## Task requirements
Rewrite the rows from the line with "Where should I" up to and including the line with "[x=90, y=123]", changing "stool" to "chair" and leaving everything else the same.

## Source data
● ● ● ● ●
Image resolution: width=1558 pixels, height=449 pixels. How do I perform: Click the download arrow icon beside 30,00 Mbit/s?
● ● ● ● ●
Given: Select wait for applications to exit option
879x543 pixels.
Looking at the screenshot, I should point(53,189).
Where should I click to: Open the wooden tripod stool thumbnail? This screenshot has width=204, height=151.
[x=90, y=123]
● ● ● ● ●
## Exercise solution
Where should I click to: Open the wooden tripod chair thumbnail? This screenshot has width=204, height=151.
[x=90, y=123]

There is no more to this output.